Still not clear on the "implicit packet" and how the code knows about
boundaries, etc. ;)

> If the highest priority data in the queue is a explicit packet
> (which requires packet-only processing), then the super-scheduler
> calls the "p2p" scheduler to deal with this packet.  If the highest
> priority data in the queue is an implicit packet (which requires
> stream-only processing) then the super- scheduler calls the "s2s"
> scheduler to deal with this stream data.  Upon return (with whatever
> appropriate arguments are returned), then the super-scheduler
> re-prioritizes the data to be processed.  Repeat until either all
> data is processed or the process is killed.

> >If I've got high priority m-blocks, I want to
> >run *only* them before taking a look at anything else.
> 
> This could be done by setting the priority correctly.  The super- 
> scheduler takes care of that.  As -any- type of sub-scheduler returns  
> after processing a given block type, the super-scheduler reorders the  
> current data "to process" list such that the highest priority data is  
> next in the queue ... the actual implementation would probably be  
> inserting the returned block into the queue at the correct priority  
> location.  Either way, very-high-priority data (of any type) could be  
> run through processing quickly, while ignoring all other data  
> temporarily.
> 
> >>There isn't a need to "wrap" m-blocks around gr_blocks ... data in
> >>the form of packets or streams would be moved appropriately by the
> >>sub-scheduler for its given block type.  m-blocks and gr_blocks could
> >>live "side-by-side" in the same graph.  The code could be easily
> >>tweaked (#def'd or whatever) to be m-block specific, and thus could
> >>be made to work outside GR.

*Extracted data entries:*
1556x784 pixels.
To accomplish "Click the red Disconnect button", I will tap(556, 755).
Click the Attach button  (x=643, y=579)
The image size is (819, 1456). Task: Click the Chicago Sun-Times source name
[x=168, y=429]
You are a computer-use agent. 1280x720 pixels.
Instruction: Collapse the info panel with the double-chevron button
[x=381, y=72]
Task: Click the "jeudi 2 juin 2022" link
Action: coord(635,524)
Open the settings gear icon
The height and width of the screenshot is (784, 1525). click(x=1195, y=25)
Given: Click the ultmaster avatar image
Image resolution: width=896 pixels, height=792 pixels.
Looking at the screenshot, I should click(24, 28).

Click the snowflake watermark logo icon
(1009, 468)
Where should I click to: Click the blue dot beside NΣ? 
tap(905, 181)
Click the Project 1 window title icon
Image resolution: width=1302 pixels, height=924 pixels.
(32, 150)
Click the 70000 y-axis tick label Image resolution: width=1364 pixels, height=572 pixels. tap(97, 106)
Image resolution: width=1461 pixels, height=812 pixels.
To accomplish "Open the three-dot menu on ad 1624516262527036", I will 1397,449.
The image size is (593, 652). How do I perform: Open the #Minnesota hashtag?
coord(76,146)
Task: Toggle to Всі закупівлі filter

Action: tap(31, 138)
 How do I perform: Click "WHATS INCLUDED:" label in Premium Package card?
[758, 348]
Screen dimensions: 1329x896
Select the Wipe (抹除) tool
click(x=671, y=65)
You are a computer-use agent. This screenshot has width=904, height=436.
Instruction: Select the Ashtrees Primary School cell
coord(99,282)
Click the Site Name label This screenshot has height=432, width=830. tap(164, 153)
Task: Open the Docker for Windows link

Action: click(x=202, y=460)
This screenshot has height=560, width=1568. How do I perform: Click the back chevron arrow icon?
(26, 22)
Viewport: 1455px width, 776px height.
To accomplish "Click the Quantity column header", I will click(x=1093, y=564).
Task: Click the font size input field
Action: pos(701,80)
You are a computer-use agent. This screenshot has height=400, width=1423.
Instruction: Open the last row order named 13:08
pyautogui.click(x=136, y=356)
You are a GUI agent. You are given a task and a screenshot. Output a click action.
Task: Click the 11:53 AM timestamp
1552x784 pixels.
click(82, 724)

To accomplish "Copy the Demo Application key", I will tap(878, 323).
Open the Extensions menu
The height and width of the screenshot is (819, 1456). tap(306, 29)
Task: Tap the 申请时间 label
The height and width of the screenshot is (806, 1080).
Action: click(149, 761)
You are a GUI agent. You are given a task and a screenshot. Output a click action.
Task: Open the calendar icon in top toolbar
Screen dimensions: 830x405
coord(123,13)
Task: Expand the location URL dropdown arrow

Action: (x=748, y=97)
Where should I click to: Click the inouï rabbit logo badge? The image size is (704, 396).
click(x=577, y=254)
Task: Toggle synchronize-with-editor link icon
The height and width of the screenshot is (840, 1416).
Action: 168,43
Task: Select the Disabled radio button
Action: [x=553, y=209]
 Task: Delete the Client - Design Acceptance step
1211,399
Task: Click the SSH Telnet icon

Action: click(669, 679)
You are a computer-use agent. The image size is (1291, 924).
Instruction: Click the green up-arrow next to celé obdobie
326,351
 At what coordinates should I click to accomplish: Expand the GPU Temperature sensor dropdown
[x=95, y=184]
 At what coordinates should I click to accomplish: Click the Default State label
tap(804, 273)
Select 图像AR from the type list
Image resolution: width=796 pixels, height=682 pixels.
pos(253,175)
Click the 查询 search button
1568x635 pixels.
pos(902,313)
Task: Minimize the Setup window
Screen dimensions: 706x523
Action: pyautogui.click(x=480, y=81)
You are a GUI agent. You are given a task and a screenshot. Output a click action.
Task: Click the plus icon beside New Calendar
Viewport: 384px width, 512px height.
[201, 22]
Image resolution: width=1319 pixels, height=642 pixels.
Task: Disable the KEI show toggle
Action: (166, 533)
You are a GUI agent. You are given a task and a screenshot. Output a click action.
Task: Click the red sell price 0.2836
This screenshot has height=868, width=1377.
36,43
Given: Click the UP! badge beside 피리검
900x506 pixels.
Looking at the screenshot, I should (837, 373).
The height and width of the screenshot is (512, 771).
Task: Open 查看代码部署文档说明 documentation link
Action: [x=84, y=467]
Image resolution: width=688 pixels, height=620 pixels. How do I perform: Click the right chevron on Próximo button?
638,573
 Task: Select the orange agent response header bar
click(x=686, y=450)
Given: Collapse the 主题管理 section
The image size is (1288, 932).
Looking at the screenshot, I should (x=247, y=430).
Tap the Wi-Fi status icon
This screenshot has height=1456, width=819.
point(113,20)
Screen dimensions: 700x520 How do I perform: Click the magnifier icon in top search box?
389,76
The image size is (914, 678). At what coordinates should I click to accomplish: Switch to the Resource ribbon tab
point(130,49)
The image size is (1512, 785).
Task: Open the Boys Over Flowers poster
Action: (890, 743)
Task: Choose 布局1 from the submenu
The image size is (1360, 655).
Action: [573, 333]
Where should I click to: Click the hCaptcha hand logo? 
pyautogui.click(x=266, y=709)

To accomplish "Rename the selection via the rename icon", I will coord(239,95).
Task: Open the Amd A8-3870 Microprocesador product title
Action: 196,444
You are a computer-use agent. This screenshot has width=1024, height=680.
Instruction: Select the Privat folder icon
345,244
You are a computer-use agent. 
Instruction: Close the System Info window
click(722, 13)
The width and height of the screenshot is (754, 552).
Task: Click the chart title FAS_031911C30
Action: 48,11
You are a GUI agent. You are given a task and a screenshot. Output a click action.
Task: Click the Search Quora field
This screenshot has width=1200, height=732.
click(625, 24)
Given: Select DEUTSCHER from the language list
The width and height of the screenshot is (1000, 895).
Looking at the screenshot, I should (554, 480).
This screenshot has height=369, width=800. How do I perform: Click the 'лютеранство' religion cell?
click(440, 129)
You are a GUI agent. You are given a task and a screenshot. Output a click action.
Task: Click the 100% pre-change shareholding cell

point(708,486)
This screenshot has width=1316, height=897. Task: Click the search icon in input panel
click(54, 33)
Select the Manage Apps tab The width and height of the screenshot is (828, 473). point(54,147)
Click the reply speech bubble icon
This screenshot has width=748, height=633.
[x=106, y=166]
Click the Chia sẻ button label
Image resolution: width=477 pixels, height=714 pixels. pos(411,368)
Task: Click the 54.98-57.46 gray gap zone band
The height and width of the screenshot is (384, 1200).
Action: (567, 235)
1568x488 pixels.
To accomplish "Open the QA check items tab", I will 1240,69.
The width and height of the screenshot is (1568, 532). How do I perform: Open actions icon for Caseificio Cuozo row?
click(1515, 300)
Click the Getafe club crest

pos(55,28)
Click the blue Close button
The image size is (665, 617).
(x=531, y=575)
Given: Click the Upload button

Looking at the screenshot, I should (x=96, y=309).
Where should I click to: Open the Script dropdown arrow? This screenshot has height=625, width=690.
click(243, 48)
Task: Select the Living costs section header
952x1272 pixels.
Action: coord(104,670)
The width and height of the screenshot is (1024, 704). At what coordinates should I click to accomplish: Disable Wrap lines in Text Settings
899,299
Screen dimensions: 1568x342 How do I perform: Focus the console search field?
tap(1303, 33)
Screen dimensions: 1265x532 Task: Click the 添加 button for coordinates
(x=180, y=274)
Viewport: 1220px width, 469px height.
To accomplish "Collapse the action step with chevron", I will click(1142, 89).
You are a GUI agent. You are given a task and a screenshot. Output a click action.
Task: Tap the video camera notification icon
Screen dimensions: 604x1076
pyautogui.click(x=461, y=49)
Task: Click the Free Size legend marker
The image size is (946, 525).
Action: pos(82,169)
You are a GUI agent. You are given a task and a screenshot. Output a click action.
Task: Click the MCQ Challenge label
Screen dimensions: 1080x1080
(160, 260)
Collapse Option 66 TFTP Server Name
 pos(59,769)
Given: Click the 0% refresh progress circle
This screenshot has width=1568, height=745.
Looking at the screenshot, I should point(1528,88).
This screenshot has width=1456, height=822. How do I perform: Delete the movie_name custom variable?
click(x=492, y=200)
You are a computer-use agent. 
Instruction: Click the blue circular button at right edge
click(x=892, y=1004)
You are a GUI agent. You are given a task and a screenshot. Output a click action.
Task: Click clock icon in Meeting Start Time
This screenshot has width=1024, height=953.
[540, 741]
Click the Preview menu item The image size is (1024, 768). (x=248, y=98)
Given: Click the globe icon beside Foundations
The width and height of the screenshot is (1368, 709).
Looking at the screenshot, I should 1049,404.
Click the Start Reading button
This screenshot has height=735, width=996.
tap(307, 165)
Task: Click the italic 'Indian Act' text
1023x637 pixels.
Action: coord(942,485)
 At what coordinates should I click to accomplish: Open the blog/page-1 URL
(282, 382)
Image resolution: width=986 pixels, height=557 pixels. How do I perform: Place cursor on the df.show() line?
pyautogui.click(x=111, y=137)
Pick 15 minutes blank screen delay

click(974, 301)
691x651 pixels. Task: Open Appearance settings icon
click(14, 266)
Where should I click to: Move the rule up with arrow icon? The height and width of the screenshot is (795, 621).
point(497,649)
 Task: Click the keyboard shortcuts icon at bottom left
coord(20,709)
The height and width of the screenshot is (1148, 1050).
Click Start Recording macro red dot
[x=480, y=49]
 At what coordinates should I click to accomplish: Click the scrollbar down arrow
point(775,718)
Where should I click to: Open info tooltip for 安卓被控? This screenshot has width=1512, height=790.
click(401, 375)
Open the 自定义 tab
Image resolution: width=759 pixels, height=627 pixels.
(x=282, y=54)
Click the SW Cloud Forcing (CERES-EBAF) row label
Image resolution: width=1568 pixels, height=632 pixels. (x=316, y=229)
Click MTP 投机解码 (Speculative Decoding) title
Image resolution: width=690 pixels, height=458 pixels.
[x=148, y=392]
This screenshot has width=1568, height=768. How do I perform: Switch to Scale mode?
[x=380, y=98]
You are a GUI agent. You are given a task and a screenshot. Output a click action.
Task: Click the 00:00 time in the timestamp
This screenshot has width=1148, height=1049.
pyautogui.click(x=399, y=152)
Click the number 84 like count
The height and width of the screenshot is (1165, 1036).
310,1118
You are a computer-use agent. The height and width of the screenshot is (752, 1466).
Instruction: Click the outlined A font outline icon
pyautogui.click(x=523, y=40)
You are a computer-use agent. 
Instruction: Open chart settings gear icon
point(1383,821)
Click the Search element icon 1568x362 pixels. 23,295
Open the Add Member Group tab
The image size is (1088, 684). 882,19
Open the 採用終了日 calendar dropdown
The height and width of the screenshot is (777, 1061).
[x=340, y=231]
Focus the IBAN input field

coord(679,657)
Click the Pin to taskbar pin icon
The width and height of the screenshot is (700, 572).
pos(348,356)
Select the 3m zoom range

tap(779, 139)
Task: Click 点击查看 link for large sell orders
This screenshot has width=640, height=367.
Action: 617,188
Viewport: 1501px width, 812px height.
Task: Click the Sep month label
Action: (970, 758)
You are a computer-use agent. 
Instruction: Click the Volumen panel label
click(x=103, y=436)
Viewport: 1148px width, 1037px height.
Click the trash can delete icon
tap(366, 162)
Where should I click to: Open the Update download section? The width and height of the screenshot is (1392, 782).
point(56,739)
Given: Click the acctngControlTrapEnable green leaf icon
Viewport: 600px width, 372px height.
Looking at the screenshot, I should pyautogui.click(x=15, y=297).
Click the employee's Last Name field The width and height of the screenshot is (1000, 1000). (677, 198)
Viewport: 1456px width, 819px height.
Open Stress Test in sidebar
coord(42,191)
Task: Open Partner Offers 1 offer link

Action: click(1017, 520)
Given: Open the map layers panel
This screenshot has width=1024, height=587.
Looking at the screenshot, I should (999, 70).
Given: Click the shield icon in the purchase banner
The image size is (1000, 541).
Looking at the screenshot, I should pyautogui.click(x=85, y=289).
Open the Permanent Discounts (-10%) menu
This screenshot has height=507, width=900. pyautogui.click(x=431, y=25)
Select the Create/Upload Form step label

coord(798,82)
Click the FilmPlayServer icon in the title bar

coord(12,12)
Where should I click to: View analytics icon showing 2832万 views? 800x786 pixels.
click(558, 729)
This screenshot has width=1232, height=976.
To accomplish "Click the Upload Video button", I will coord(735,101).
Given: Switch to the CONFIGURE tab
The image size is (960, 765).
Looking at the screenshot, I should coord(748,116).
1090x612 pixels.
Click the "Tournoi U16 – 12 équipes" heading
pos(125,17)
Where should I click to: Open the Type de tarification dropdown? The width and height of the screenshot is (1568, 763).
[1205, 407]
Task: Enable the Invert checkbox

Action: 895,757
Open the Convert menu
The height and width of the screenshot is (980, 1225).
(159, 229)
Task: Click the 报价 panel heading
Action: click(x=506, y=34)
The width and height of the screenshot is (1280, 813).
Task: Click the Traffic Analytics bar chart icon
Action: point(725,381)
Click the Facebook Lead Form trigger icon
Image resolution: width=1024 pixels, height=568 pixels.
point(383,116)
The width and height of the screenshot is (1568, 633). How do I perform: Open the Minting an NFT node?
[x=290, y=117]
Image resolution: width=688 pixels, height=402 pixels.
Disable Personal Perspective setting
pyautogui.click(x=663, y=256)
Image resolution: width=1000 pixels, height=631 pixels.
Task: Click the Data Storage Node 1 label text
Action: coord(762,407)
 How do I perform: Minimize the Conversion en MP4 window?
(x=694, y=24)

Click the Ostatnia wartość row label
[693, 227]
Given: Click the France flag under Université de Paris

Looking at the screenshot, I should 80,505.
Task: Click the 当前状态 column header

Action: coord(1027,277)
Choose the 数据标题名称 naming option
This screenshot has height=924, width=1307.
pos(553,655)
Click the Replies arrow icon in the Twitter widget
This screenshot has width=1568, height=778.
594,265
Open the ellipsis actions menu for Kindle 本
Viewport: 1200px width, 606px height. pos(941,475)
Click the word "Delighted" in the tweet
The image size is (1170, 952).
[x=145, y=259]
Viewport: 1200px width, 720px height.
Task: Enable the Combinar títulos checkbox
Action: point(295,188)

*WHAT YOU NEED TO DO:*
Please answer these questions about the scheduler discussion:
1. Which scheduler does the super-scheduler call when the highest priority data in the queue is an explicit packet?
2. After any type of sub-scheduler returns, how does the super-scheduler reorder the current "to process" list?
3. According to the last quoted paragraph, how could m-blocks and gr_blocks live in the same graph?

*THE OUTPUT:*
1. The "p2p" scheduler.
2. It reorders the list so that the highest priority data is next in the queue.
3. Side-by-side.